Lieu de résidence de Karla Homolka: le Conseil de presse rejette une plainte

MONTRÉAL — Le Conseil de presse du Québec rejette une plainte déposée il y a 16 mois contre la journaliste Mélanie Calvé de l’hebdomadaire La voix régionale Beauharnois-Salaberry Haut-Saint-Laurent qui annonçait dans un article que Karla Homolka vivait à Salaberry-de-Valleyfield. 

Le plaignant, Florent Gauthier-Blais, a soutenu que l’article publié le 5 septembre 2019, également affiché sur le site web viva-media.ca, constituait une atteinte au droit à la vie privée.   

Karla Homolka est l’ex-conjointe et complice de Paul Bernardo qui a été emprisonné pour les meurtres de trois adolescentes de l’Ontario commis dans les années 1990. La mise au jour de ces crimes et le processus judiciaire qui a suivi a bouleversé un grand nombre de Canadiens.  

Paul Bernardo est encore en détention alors que Karla Homolka, qui est maintenant âgée d’une cinquantaine d’années, a été libérée de prison en 2005.  

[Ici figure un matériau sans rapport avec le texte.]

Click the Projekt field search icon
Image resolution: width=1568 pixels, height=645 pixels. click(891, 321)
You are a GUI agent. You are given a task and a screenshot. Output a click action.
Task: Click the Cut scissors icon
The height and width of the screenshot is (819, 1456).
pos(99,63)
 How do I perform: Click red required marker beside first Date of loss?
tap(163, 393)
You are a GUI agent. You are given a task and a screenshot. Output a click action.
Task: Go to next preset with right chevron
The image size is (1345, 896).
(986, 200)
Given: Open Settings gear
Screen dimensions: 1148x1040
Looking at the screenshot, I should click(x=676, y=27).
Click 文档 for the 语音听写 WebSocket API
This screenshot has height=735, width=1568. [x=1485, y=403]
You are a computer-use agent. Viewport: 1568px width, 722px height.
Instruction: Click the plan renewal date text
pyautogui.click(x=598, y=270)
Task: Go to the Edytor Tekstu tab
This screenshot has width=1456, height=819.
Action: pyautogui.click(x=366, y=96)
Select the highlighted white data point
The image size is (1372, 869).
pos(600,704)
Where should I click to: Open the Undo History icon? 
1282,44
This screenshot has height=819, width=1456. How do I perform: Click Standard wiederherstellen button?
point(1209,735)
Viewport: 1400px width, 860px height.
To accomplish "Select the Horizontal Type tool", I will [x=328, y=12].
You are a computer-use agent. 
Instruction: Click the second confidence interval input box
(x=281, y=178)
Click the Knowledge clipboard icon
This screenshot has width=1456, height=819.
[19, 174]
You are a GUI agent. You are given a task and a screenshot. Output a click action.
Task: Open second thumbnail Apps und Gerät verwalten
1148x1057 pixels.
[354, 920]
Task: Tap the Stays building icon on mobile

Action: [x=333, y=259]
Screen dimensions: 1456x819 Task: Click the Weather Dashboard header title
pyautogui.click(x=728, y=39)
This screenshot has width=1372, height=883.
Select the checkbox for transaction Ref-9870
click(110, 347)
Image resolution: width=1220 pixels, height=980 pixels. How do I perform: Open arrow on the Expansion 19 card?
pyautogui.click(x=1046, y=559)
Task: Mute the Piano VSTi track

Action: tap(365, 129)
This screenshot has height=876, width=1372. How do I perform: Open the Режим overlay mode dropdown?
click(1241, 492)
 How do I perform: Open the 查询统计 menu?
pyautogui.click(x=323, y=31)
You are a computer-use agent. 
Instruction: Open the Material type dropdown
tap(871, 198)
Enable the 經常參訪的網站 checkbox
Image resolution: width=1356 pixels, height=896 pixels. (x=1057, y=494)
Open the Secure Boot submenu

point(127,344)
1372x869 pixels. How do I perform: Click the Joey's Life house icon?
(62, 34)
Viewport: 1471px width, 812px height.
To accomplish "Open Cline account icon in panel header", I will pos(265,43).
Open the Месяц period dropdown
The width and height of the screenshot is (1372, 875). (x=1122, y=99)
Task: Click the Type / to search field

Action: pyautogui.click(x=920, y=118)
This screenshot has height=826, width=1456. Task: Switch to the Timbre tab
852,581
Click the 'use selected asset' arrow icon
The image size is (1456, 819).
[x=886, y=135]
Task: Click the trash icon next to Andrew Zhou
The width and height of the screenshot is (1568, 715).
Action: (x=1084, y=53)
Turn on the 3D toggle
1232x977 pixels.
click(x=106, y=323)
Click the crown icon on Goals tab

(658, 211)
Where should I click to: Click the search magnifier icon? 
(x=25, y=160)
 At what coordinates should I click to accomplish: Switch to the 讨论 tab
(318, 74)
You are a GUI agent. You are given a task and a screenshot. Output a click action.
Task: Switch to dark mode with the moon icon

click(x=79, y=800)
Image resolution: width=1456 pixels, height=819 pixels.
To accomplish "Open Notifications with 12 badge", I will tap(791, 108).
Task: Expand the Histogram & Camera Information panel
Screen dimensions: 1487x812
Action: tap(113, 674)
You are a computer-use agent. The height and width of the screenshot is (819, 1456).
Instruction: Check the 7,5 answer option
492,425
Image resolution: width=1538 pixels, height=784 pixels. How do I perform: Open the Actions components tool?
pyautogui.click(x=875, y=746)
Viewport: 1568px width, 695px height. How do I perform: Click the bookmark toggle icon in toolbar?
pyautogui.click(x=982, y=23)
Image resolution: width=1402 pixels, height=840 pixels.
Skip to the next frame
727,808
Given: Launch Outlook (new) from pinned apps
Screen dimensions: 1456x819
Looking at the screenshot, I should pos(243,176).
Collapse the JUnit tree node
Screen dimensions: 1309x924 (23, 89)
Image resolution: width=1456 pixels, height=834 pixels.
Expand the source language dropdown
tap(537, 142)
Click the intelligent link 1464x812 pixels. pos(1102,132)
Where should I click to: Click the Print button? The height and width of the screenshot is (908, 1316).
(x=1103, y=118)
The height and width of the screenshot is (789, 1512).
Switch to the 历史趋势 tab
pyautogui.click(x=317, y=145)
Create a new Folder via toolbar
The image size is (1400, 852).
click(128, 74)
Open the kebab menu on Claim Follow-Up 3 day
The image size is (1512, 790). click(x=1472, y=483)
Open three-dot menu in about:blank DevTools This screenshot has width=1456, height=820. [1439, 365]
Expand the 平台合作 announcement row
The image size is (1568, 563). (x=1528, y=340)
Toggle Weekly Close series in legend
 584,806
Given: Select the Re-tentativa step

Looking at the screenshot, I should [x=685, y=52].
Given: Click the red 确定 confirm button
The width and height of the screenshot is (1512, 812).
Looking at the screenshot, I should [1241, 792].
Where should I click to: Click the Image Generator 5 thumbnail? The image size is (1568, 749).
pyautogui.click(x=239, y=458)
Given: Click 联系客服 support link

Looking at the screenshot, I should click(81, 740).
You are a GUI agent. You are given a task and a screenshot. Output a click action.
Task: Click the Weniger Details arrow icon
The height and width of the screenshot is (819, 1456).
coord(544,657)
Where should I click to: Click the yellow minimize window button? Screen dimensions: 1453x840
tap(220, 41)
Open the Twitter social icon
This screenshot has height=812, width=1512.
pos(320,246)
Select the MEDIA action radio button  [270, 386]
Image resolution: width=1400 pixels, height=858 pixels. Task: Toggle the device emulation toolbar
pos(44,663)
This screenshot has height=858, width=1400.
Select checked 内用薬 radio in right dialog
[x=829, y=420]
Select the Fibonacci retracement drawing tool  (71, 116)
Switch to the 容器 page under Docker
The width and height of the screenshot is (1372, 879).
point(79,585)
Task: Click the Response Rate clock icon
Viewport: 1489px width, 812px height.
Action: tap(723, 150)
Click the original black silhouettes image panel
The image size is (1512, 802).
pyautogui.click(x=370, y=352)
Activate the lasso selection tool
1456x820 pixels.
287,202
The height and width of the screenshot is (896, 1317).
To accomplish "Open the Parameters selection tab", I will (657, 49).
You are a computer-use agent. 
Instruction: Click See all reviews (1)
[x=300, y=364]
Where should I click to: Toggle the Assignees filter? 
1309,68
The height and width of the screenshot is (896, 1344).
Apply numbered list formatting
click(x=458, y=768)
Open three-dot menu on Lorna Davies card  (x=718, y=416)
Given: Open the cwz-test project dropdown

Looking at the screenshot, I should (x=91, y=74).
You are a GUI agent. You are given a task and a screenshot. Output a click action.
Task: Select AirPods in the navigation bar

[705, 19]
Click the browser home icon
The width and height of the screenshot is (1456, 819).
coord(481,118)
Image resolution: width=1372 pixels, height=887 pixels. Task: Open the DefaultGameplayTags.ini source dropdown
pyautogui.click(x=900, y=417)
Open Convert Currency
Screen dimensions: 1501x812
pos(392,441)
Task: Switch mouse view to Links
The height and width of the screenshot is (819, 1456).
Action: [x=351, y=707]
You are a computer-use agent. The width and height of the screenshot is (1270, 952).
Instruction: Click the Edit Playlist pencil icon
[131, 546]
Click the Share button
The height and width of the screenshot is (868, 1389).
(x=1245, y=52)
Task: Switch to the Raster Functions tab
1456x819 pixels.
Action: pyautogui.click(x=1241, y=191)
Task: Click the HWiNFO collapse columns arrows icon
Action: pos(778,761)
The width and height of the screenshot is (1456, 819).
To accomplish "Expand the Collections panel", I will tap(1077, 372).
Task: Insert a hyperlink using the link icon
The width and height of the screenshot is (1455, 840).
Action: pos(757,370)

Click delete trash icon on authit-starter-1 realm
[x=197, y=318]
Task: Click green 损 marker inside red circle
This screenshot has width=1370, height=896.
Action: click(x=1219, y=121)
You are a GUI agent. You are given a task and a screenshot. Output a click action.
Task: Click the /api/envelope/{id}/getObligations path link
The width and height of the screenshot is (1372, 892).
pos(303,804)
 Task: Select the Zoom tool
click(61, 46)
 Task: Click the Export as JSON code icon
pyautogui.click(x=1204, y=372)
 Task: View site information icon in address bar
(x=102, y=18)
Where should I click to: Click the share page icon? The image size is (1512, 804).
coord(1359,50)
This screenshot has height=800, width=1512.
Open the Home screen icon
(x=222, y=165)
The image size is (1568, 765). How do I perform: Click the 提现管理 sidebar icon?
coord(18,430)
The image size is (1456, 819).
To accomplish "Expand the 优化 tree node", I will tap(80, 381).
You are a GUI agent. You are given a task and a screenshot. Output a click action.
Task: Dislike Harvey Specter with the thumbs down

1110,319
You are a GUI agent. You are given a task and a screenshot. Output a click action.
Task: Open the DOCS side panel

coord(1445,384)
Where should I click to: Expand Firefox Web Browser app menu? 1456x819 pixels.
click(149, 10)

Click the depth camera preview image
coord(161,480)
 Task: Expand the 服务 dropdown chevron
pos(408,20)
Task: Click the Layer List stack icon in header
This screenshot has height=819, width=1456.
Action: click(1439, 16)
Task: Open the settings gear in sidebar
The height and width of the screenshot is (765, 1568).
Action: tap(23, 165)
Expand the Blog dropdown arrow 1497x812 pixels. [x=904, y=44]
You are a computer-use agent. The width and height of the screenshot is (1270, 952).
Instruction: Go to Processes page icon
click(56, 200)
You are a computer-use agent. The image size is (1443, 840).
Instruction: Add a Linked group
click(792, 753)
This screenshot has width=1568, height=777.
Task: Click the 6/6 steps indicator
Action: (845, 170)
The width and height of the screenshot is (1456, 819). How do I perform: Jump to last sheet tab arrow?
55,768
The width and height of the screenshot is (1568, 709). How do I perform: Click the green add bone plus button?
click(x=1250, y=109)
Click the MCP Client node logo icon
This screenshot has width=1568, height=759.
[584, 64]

L’article de Mme Calvé relatait que Mme Homolka habitait désormais dans le quartier La Baie à Salaberry-de-Valleyfield, qu’elle utilisait un nom d’emprunt, Leanne Teale, et qu’elle vivait avec le propriétaire de l’immeuble où elle réside.   

Dans sa plainte au Conseil de presse, Florent Gauthier-Blais s’est demandé pourquoi la journaliste mentionnait le lieu de résidence de Karla Homolka ainsi que son nom d’emprunt. Il s’est questionné sur le bien fondé de l’article, affirmant que son contenu porterait préjudice à l’ancienne épouse de Paul Bernardo.  

Le Conseil de presse a d’abord noté que Mélanie Calvé n’a pas écrit l’adresse exacte de Karla Homolka dans son article. Il signale aussi que ce n’était pas la première fois que des médias révélaient où habite la criminelle, ainsi que plusieurs éléments de sa nouvelle vie.   

Quant au nom d’emprunt, le plaignant jugeait que la journaliste avait porté atteinte à la vie privée de Mme Homolka en le divulguant.   

Cependant, le Conseil de presse affirme dans sa décision rendue cette semaine que cette information est plutôt d’ordre public et que le nom de Leanne Teale a été révélé en 1999 après que Mme Homolka l’ait elle-même utilisé dans une poursuite contre le gouvernement du Canada. Ce nom d’emprunt a aussi été utilisé dans d’autres jugements rendus en 2005.   

Le Conseil de presse qualifie Karla Homolka de personnalité publique et écrit que son nom n’a pas à être caché du public, qu’il s’agisse d’un nom d’emprunt ou son nom de naissance.